In 2012, JDAT along with the Missile Defense Agency and various support services' program managers, developed a demonstration to improve the joint tactical air picture improving the data sharing of both friendly and threat air and missile defense information.

For the 2013 Bold Quest coalition demonstration, JDAT led the test plan design, execution control, and emplaced the necessary infrastructure to connect the numerous geographic sites across seven states.

In 2015, JDAT participated in Bold Quest 15.2 (a Joint and Multinational capability assessment event) to optimize U.S. and coalition fire support system
machine-to-machine (digital) interoperability from tactical to operational; target acquisition to prosecution.

JDAT occasionally displays data from Test and Training Enabling Architecture (TENA) to support analysis in Joint Mission Environment Test Capability (JMETC) events.

==JDAT History==

JDAT was transitioned out of the United States Joint Forces Command (USJFCOM) Joint Fires Integration and Interoperability Team (JFIIT) in June 2011.

===JFIIT (2005-2011)===
On February 24, 2005, JFIIT was formed from the capabilities of two organizations with a new direction and a new mission. JFIIT was tasked with improving the integration, interoperability and effectiveness of Joint fires. USJFCOM established JFIIT to provide assistance to Joint force commanders and Service headquarters in planning, coordinating and executing Joint fires at the tactical level. JFIIT took a holistic approach to improving Joint fires by providing solutions that produce effective target acquisition, command and control, and interoperable firing systems, thereby reducing fratricide and collateral damage.

Tactics, techniques and procedures (TTP) developed by JFIIT have worked in theater and have been adopted by the military. JFIIT enhanced joint close air support (CAS) training for aircrews, Joint terminal attack controllers (JTACs), and Joint Fires Observers (JFOs) improving new technologies like digitally aided CAS by improving their combat effectiveness while reducing the potential of fratricide and collateral damage. JFIIT participation in the digitally aided close air support (DACAS) change control board (CCB) ensured services work together to adopt or procure similar systems, technologies, capabilities, and methodologies to obtain ‘interoperability’ between service-specific weapon systems and platforms that enable successful employment of DACAS.

With the 2011 Exercise Spartan Resolve, JFIIT, the 505th Operations Squadron Joint Integration Team from Nellis Air Force Base, Nev and the MCTOG team provided the training audience with a combat-like experience that will pay important dividends to the entire unit."

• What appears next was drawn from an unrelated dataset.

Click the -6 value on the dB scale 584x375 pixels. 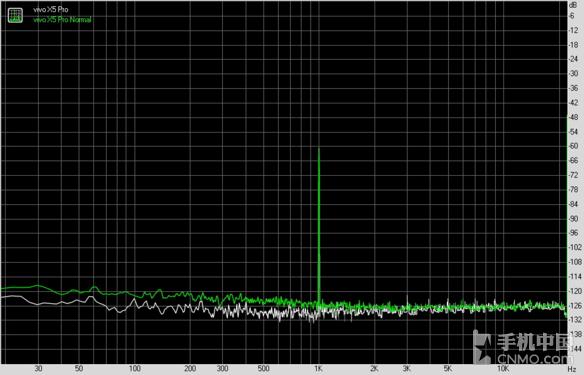click(572, 16)
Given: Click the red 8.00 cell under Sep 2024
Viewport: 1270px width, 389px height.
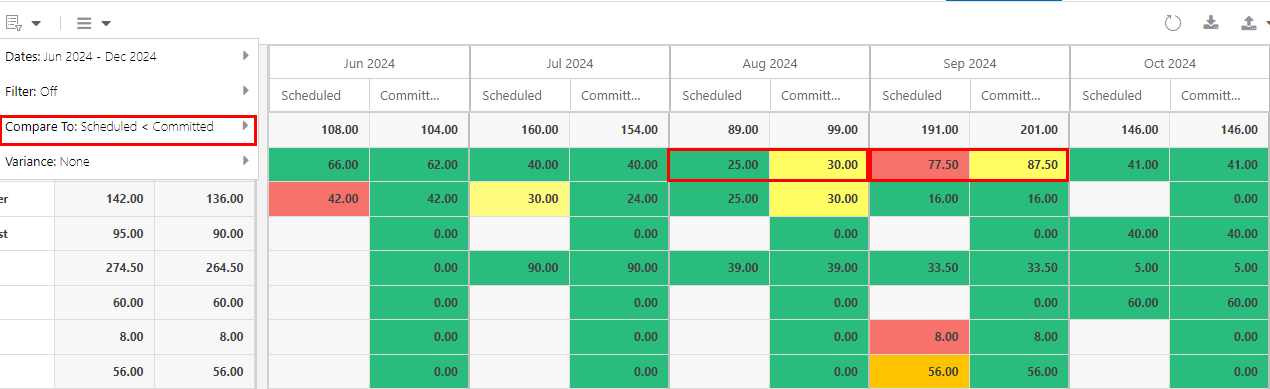Looking at the screenshot, I should click(x=920, y=337).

In 2009, JFIIT tested cell phones and netbooks enabling dismounted soldiers to have effective battlespace situational awareness. Utilizing the Santa Rosa Island Range Complex, JFIIT, the 46th Test Wing, and multiple military units including coalition forces participated in a combat identification and air-to-ground targeting demonstration.

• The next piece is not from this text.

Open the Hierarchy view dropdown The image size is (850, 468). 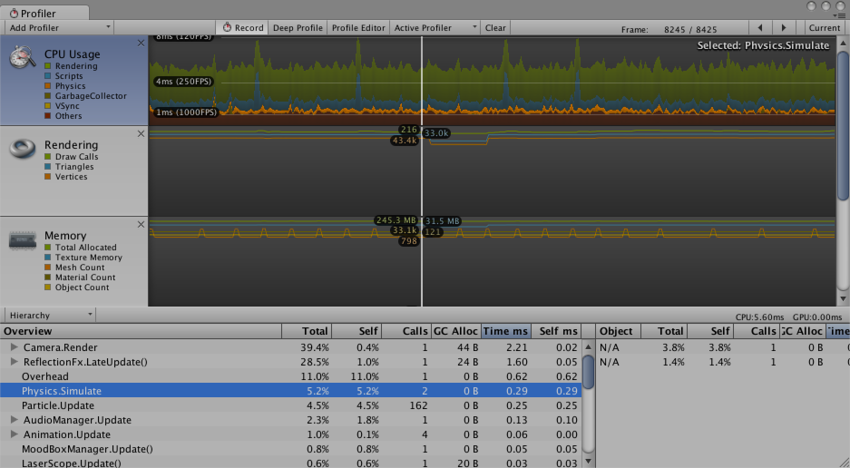pyautogui.click(x=50, y=315)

In 2007, JFIIT participated in a nine nation coalition operation exercise, Bold Quest, to 'solve the enduring problem of combat ID'. Assessment results were provided to each nation to determine what equipment could be fielded in the future to enhance coalition combat effectiveness and reduce fratricide. The countries that participated in this event included: Australia, Belgium, Canada, France, Germany, Netherlands, Sweden, United Kingdom, United States and NATO.

JFIIT's team was formed from the Joint Combat Identification Evaluation Team (JCIET) and the Joint Close Air Support Joint Test Team (JCAS JTT).

===JCIET (2000-2005)===

JCIET became a joint activity under USJFCOM in October 2000 and evolved into an annual event that was the nation's primary means to analyze how the military identifies friendly and enemy targets on the battlefield.
JCIET assessed issues associated with combat identification and finding doctrinal, technological, and procedural solutions to reduce the incidence of fratricide. JCIET coordinated joint exercises in which multiple Service platforms are tested for performance in detection, tracking, and identification of airborne threats. The data collection and evaluation from these exercises aided in determining how to address the advanced cruise missile threat.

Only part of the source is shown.